Stored records:
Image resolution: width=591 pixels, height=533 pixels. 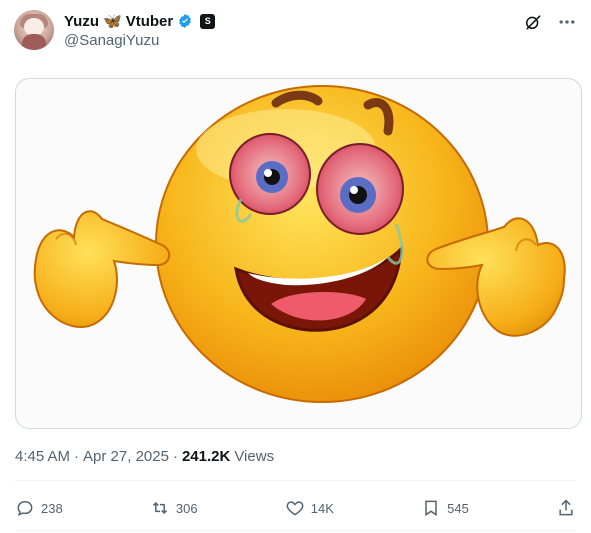 I want to click on views-label: Views, so click(x=254, y=456).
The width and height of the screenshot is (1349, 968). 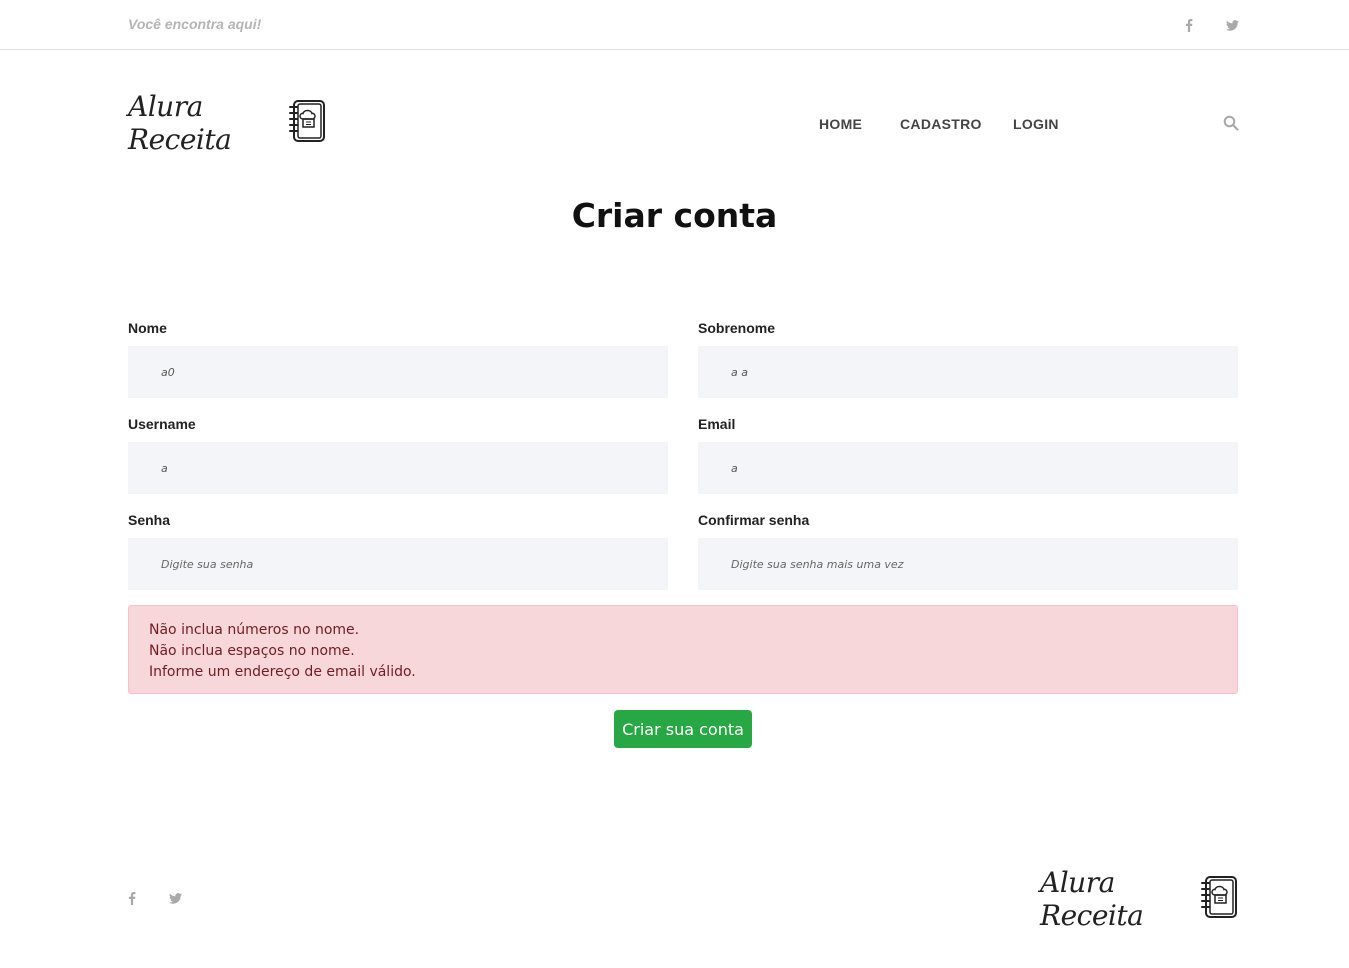 I want to click on nav-home: HOME, so click(x=840, y=124).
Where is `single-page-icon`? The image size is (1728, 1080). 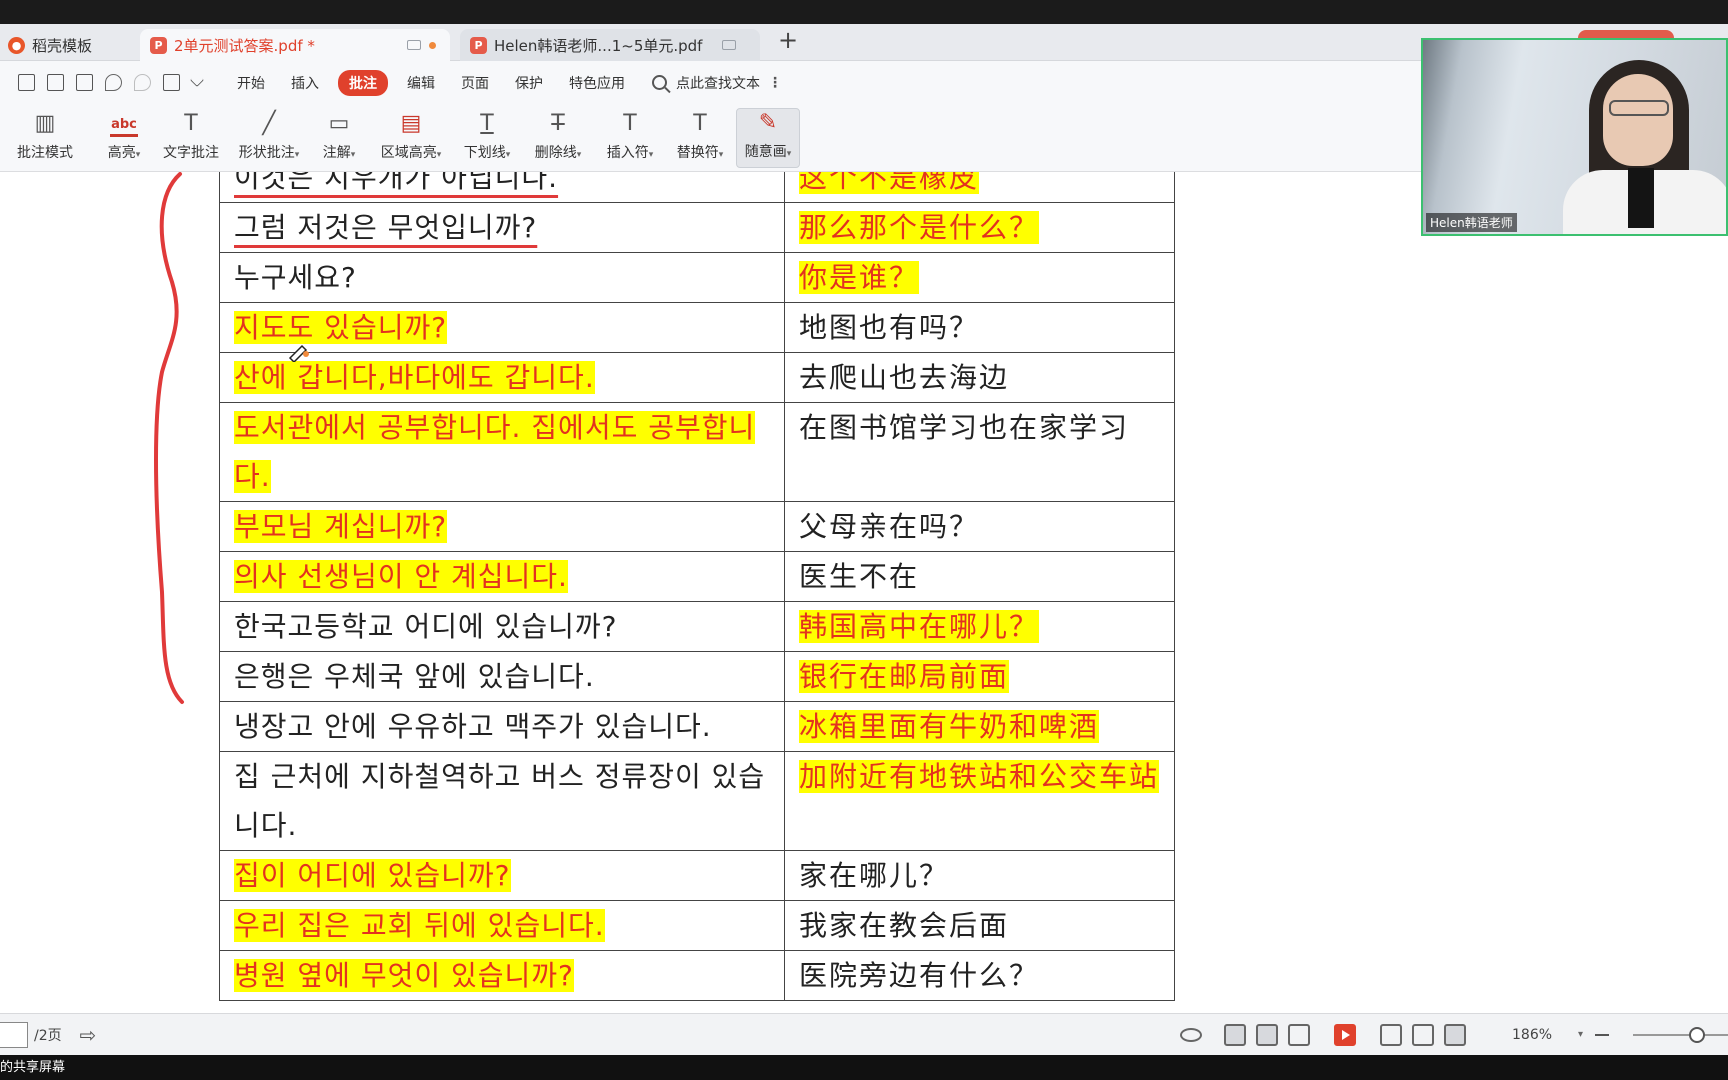
single-page-icon is located at coordinates (1267, 1034).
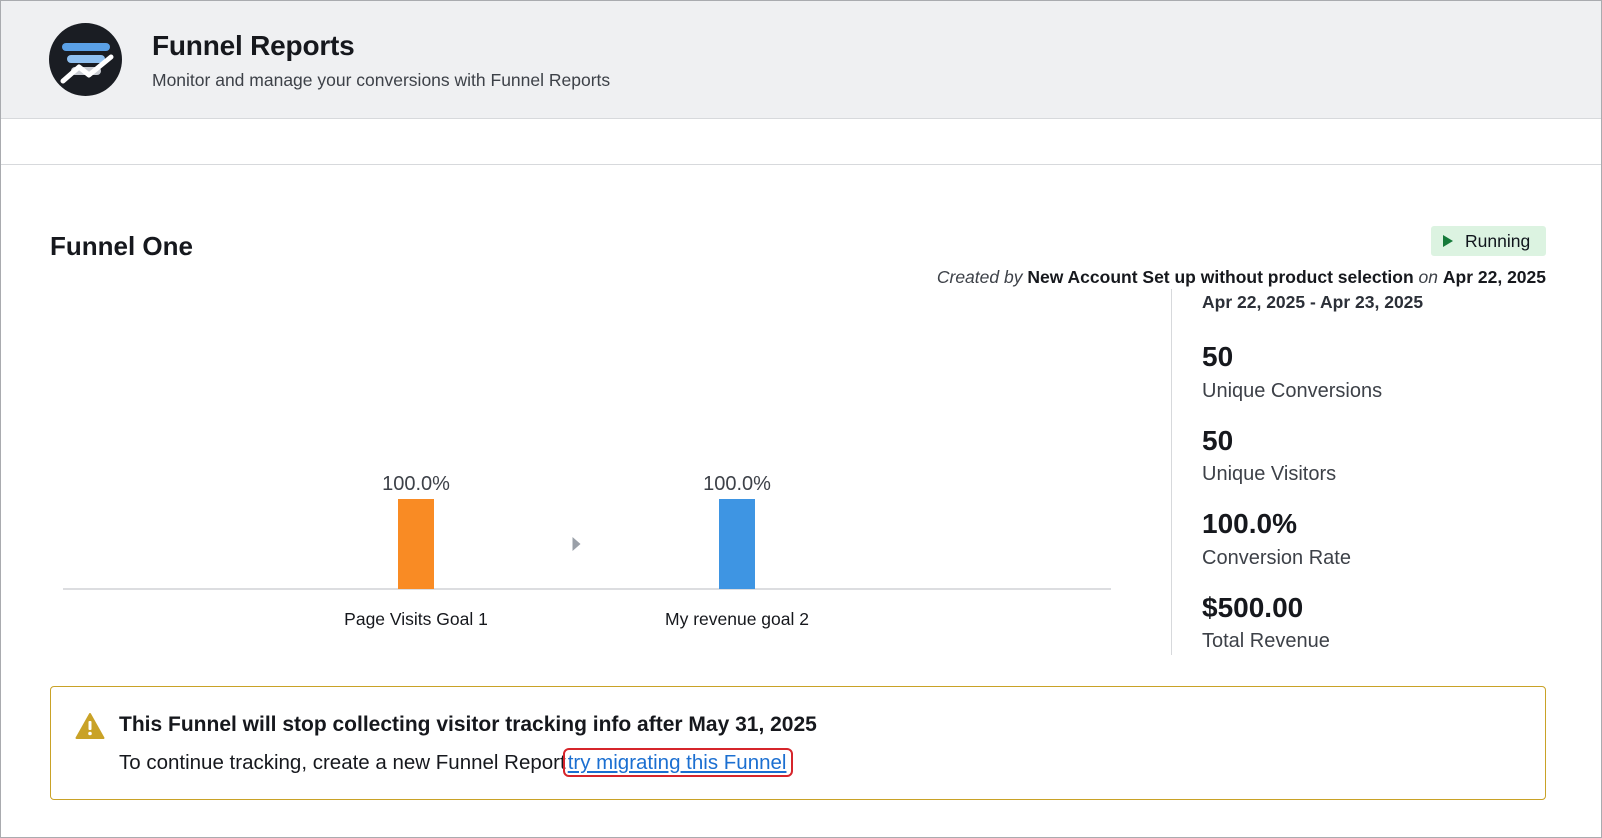  Describe the element at coordinates (1218, 356) in the screenshot. I see `stat-value-unique-conversions: 50` at that location.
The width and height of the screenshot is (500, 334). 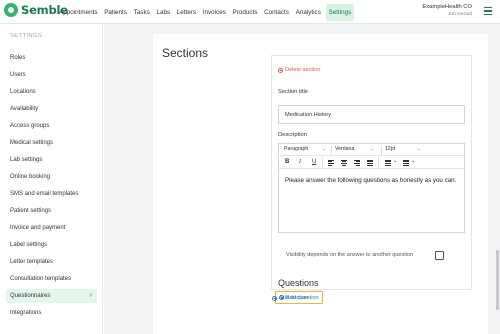 I want to click on nav-products: Products, so click(x=246, y=12).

**Job**
Retype the part of the entries that opens with the line containing "is (1728, 1080)." and closes with the line containing "Describe the element", including both of those lines. Leave the pictures out of your answer.

**Written response**
Where is `single-page-icon`? The image size is (1728, 1080). 
single-page-icon is located at coordinates (1267, 1034).
  Describe the element at coordinates (1218, 356) in the screenshot. I see `stat-value-unique-conversions: 50` at that location.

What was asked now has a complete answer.